**Text shown**
▶

But, you can use iptables and make it fast too.

Use ipset instead. IPSets are fast hash lookups of ips, it is very fast for finding a ip in a large number of addresses.

Create an ipset with the command:

ipset create myset hash:ip

This will generate the set where you put your addresses.

Next, add your ips to the set..

ipset add myset
ipset add myset
ipset add myset
ipset add myset

Finally, add a rule to IPtables to use this set to perform a match.

iptables -N VARNISH_BL
iptables -I VARNISH_BL -m set --match-set myset src -j REJECT
iptables -I INPUT -m tcp -p tcp --dport 80 -m conntrack --ctstate NEW -j VARNISH_BL
iptables -I INPUT -m conntrack --ctstate RELATED,ESTABLISHED -j ACCEPT

You can dump the set for later reinitialization (after a reboot for example) with ipset save myset which prints to stdout. You can also of course add more IPs to the set at any time using ipset add.

◀

**Information supplied**
▶

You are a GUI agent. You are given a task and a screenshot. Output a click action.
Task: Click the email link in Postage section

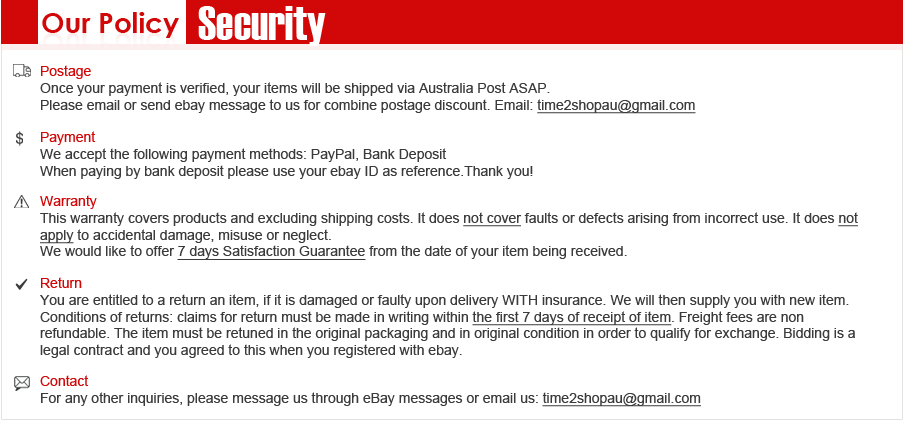616,106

◀

**What is asked**
**1)** Reproduce the ipset text from "This will generate" to "perform a match.".
**2)** Why does the ipset text recommend ipset? Give the reason in one to three sentences.

**Outputs**
**1)**
This will generate the set where you put your addresses.

Next, add your ips to the set..

ipset add myset
ipset add myset
ipset add myset
ipset add myset

Finally, add a rule to IPtables to use this set to perform a match.

**2)** IP sets are fast hash lookups of IP addresses, so finding one IP among a large number of addresses is very fast. Using a set this way keeps iptables fast too.